EXERCISE OBJECTIVE :: Starting at the line that contains "You are a computer-use agent. The", copy each line through the end of the listing below. Include both ends and output nothing more.

DATA PROVIDED ::

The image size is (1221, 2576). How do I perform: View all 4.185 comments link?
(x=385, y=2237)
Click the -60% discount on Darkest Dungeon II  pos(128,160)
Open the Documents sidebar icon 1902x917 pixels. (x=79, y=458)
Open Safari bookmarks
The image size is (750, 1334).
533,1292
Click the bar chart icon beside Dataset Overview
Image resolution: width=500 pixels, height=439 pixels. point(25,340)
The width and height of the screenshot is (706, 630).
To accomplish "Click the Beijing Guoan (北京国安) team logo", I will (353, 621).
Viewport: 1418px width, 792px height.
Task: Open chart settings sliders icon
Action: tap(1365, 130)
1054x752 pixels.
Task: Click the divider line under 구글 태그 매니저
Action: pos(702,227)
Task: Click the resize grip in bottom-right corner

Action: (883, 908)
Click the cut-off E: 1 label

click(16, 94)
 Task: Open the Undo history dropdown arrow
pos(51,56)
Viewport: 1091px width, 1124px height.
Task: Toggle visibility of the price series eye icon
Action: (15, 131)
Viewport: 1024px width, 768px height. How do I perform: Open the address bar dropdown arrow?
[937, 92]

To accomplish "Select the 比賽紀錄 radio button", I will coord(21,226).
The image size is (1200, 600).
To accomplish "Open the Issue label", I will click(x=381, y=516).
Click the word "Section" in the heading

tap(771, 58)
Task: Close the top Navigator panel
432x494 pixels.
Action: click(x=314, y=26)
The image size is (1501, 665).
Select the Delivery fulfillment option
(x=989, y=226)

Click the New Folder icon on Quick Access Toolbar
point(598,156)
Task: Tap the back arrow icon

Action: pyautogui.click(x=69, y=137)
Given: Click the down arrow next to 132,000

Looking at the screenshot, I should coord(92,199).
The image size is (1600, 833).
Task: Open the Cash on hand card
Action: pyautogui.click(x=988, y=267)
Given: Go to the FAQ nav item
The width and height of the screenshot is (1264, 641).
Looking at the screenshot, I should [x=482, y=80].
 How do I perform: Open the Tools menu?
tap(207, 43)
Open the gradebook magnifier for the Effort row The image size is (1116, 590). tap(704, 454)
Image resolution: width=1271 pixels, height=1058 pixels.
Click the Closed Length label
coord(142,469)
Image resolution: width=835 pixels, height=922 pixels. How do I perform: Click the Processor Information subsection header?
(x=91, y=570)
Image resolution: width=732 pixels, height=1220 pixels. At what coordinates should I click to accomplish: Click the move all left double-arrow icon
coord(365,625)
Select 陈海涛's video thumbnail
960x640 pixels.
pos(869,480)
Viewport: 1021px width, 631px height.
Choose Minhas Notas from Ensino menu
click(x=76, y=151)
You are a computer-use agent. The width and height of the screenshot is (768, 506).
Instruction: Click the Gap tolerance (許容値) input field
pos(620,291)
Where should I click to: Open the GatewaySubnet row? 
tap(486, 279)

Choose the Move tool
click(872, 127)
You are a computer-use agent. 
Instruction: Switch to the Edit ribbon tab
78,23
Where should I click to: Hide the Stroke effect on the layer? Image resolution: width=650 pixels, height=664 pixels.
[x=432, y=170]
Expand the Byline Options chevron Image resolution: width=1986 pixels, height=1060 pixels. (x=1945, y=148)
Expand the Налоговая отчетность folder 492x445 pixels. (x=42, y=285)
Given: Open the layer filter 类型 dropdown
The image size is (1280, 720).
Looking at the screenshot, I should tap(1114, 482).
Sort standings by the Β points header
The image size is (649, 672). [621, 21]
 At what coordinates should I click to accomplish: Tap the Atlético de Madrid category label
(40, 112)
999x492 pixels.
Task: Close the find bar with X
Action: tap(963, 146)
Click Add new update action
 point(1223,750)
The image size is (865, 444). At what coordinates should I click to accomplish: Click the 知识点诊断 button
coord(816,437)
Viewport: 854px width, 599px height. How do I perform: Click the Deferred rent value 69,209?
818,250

YOUR SOLUTION ::
You are a computer-use agent. The width and height of the screenshot is (768, 506).
Instruction: Click the Gap tolerance (許容値) input field
pos(620,291)
Where should I click to: Open the GatewaySubnet row? 
tap(486, 279)

Choose the Move tool
click(872, 127)
You are a computer-use agent. 
Instruction: Switch to the Edit ribbon tab
78,23
Where should I click to: Hide the Stroke effect on the layer? Image resolution: width=650 pixels, height=664 pixels.
[x=432, y=170]
Expand the Byline Options chevron Image resolution: width=1986 pixels, height=1060 pixels. (x=1945, y=148)
Expand the Налоговая отчетность folder 492x445 pixels. (x=42, y=285)
Given: Open the layer filter 类型 dropdown
The image size is (1280, 720).
Looking at the screenshot, I should tap(1114, 482).
Sort standings by the Β points header
The image size is (649, 672). [621, 21]
 At what coordinates should I click to accomplish: Tap the Atlético de Madrid category label
(40, 112)
999x492 pixels.
Task: Close the find bar with X
Action: tap(963, 146)
Click Add new update action
 point(1223,750)
The image size is (865, 444). At what coordinates should I click to accomplish: Click the 知识点诊断 button
coord(816,437)
Viewport: 854px width, 599px height. How do I perform: Click the Deferred rent value 69,209?
818,250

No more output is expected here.